What is expected:
Find every line in the records below that holds the word "Task" and copy it.

Recorded data:
____
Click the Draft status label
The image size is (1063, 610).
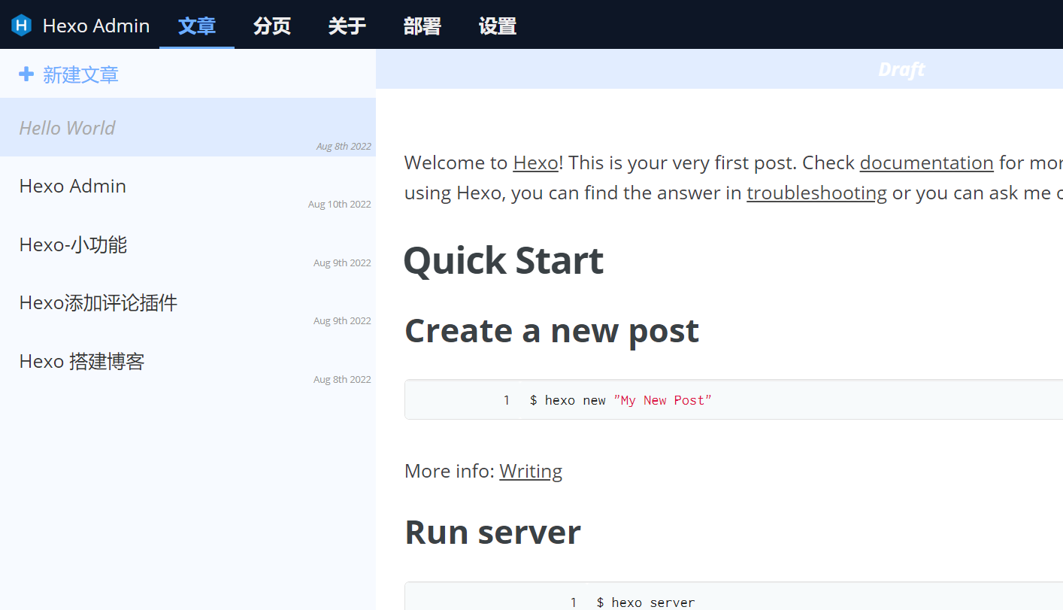pyautogui.click(x=901, y=68)
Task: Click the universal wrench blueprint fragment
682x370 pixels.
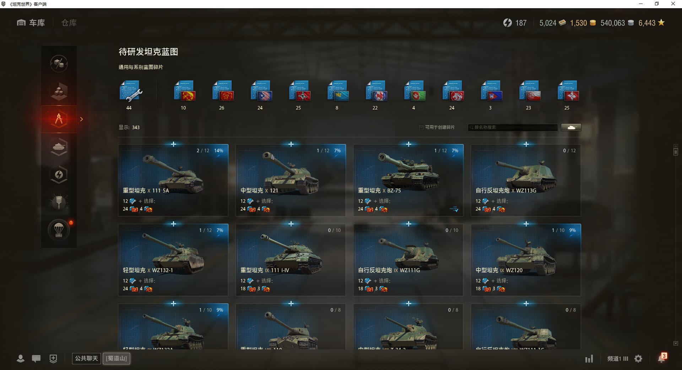Action: click(x=130, y=91)
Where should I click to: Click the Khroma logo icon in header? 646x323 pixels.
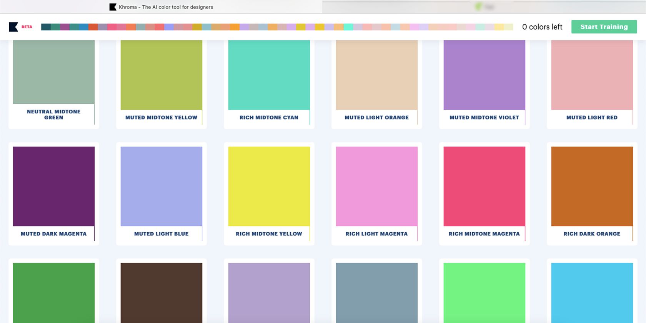(x=13, y=27)
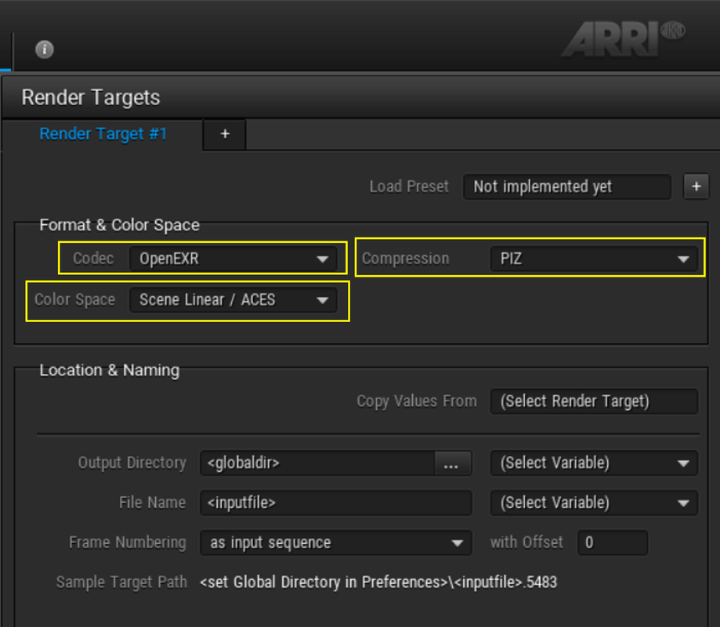Open the Compression PIZ dropdown
The image size is (720, 627).
pyautogui.click(x=594, y=259)
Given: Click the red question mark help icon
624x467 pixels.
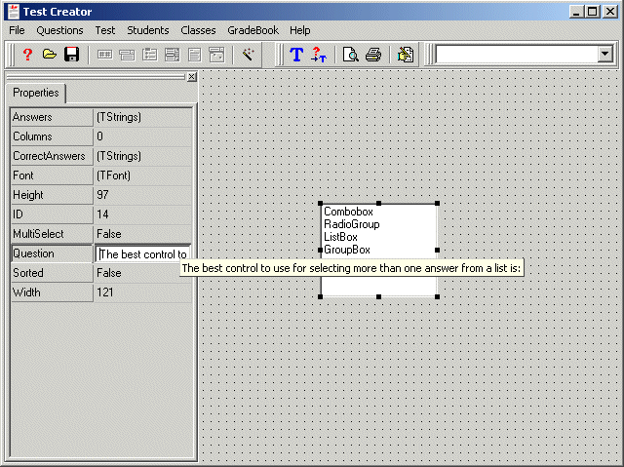Looking at the screenshot, I should [28, 55].
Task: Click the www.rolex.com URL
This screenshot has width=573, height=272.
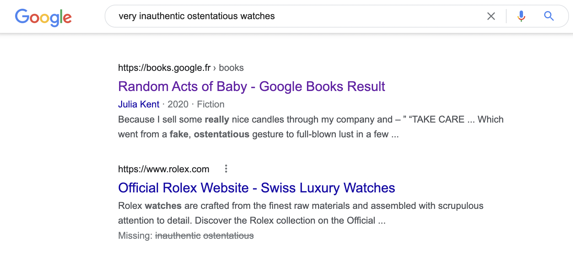Action: (x=163, y=169)
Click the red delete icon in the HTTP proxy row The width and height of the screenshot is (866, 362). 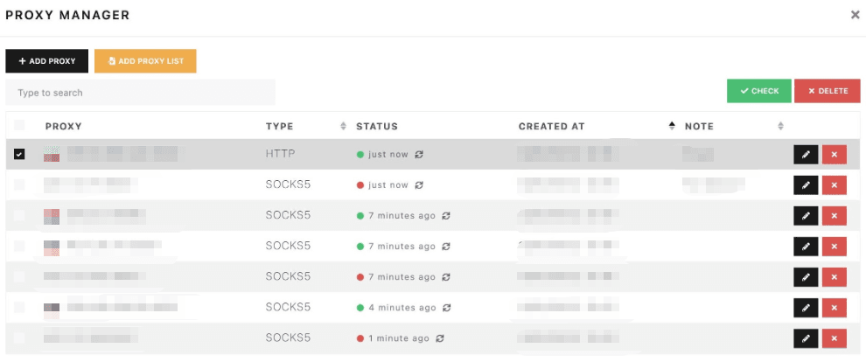834,155
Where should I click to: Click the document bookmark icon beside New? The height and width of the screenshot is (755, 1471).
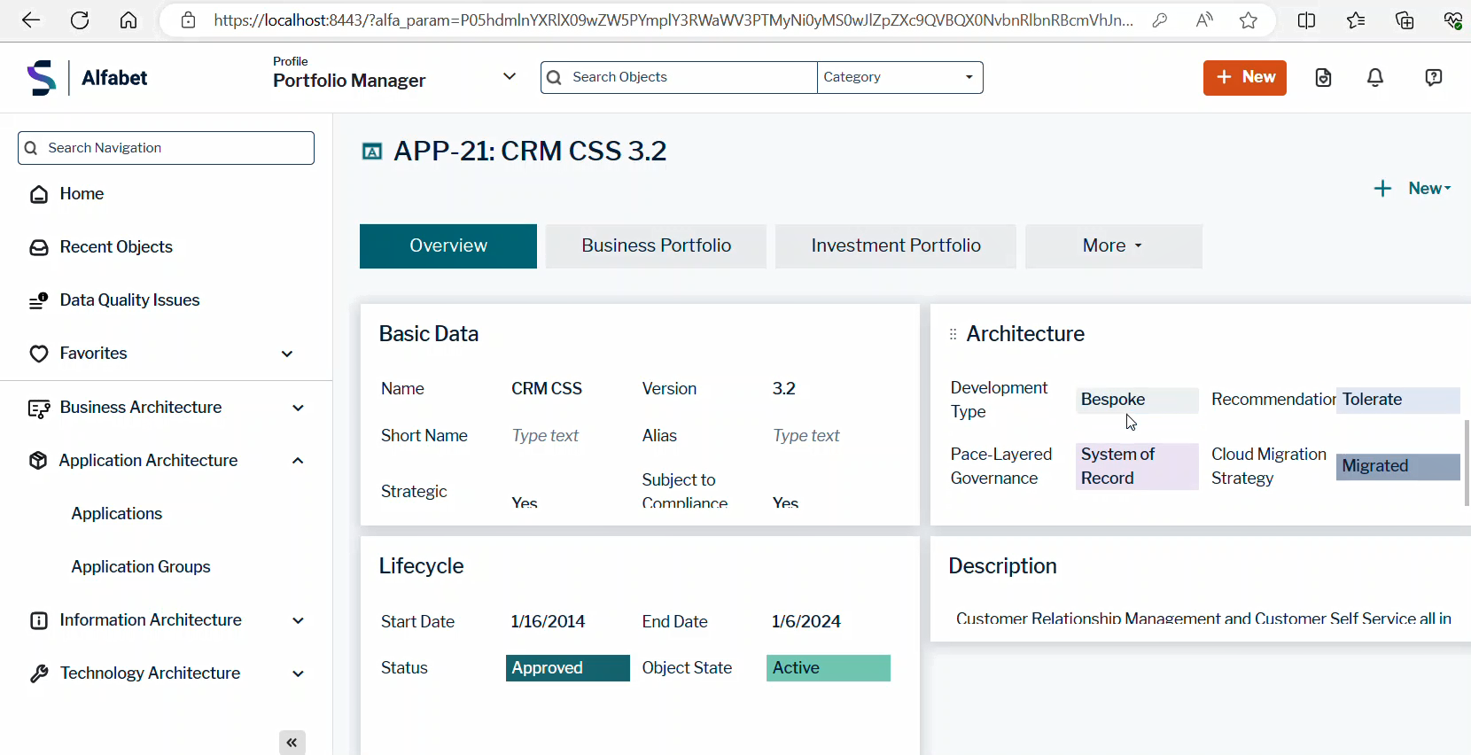tap(1323, 78)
____
Solution for this problem:
Task: Click the universal wrench blueprint fragment
Task: Click the www.rolex.com URL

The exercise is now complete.